El grupo de satélites Starlink 6-90 se sumó a la gigantesca constelación orbital de SpaceX, que sigue creciendo mes a mes. Se esperaba que, aproximadamente una hora después del despegue, los aparatos ocuparan sus posiciones en la megaconstelación, brindando acceso a Internet en los rincones más remotos del planeta.
Éxito de la misión
La primera etapa del Falcon 9, conocida como Booster 1083, completó con éxito su misión número 16. Tras separarse, aterrizó suavemente en la plataforma autónoma “Just Read the Instructions”, ubicada en el océano Atlántico. Esta maniobra ya es habitual para SpaceX, pero en cada ocasión demuestra un alto nivel de perfección tecnológica y fiabilidad.

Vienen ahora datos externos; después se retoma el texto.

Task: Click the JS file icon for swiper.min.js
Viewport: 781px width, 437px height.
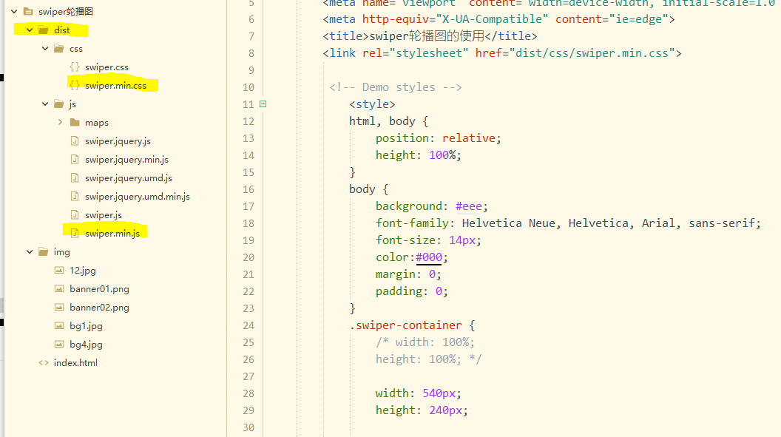Action: pos(75,232)
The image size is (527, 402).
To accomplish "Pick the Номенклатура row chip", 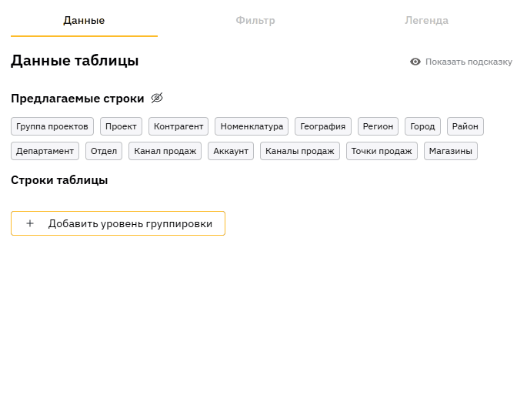I will 252,126.
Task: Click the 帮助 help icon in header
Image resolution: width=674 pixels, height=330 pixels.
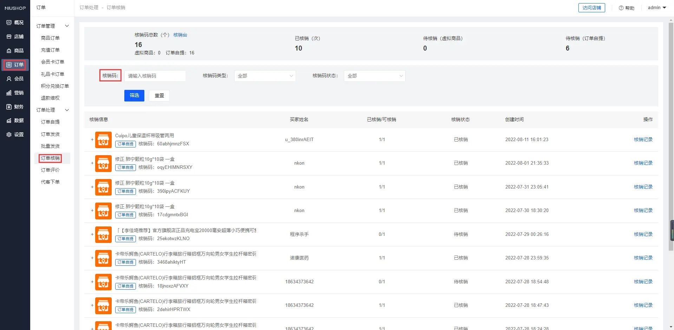Action: (621, 8)
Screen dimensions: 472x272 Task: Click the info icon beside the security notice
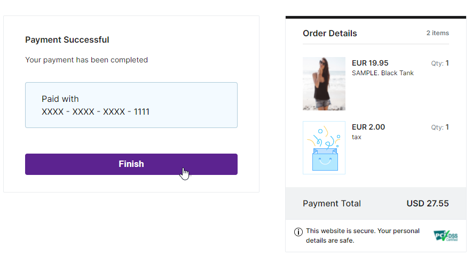298,232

La red Starlink cuenta ahora con más de 10 000 satélites, de los cuales más de 9 100 están operativos y proporcionan conectividad. Gracias a este proyecto, millones de personas en todo el mundo tienen acceso a Internet de alta velocidad, incluso en regiones donde los proveedores tradicionales no pueden garantizar una conexión estable. Además, Starlink está introduciendo nuevos servicios, como la comunicación entre dispositivos móviles y satélites, así como WiFi para aerolíneas.
Récords y magnitud
El lanzamiento en Florida marcó la misión número 161 de Falcon 9 en lo que va del año y la número 606 en la historia de la compañía. Para la industria espacial mundial, este despegue supuso alcanzar una cifra redonda: 300 intentos orbitales solo en 2025. Este ritmo evidencia el papel cada vez más relevante de las empresas privadas en la exploración espacial y el desarrollo de nuevas tecnologías de comunicación.

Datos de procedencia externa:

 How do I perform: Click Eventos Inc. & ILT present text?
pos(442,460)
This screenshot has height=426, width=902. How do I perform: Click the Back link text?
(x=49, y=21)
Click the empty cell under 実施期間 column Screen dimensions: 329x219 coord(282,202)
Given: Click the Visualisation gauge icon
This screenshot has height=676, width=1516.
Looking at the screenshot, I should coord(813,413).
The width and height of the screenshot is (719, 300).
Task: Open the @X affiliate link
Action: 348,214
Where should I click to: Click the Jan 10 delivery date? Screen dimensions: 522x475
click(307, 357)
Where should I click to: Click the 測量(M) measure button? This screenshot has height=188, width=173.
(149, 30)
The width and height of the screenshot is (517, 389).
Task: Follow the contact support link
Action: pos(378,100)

SpaceX mantiene su liderazgo en cantidad de lanzamientos, y sus cohetes son cada vez más fiables y reutilizables. Cada nuevo despegue no es solo otro lote de satélites, sino también un paso hacia un acceso a Internet más asequible para poblaciones de distintos continentes.
Tecnología y futuro
La extensa constelación de Starlink ya ha transformado la percepción sobre las capacidades de la conectividad satelital. El servicio es demandado no solo en zonas rurales y de difícil acceso, sino también entre aerolíneas, navieras e incluso estructuras militares. En los próximos años, SpaceX planea aumentar la cantidad de satélites, ampliar la cobertura e incorporar nuevas funciones, incluyendo la comunicación directa entre teléfonos móviles y satélites en órbita.
Al mismo tiempo, la compañía trabaja en el perfeccionamiento de la tecnología de cohetes, reduciendo el costo de los lanzamientos y aumentando su frecuencia. Esto abre nuevas oportunidades para misiones comerciales y científicas, así como para el desarrollo de una infraestructura global de comunicaciones.
Por si no lo sabías, SpaceX es una empresa aeroespacial estadounidense fundada por Elon Musk en 2002. Fue la primera compañía privada en poner un cohete en órbita con éxito y luego recuperar su primera etapa para reutilizarla. El proyecto Starlink se lanzó en 2019 y ya se ha convertido en la mayor red de satélites del mundo, ofreciendo servicios de internet en decenas de países. La empresa también desarrolla el cohete superpesado Starship para vuelos interplanetarios y participa activamente en los programas de la NASA para la exploración de la Luna y Marte.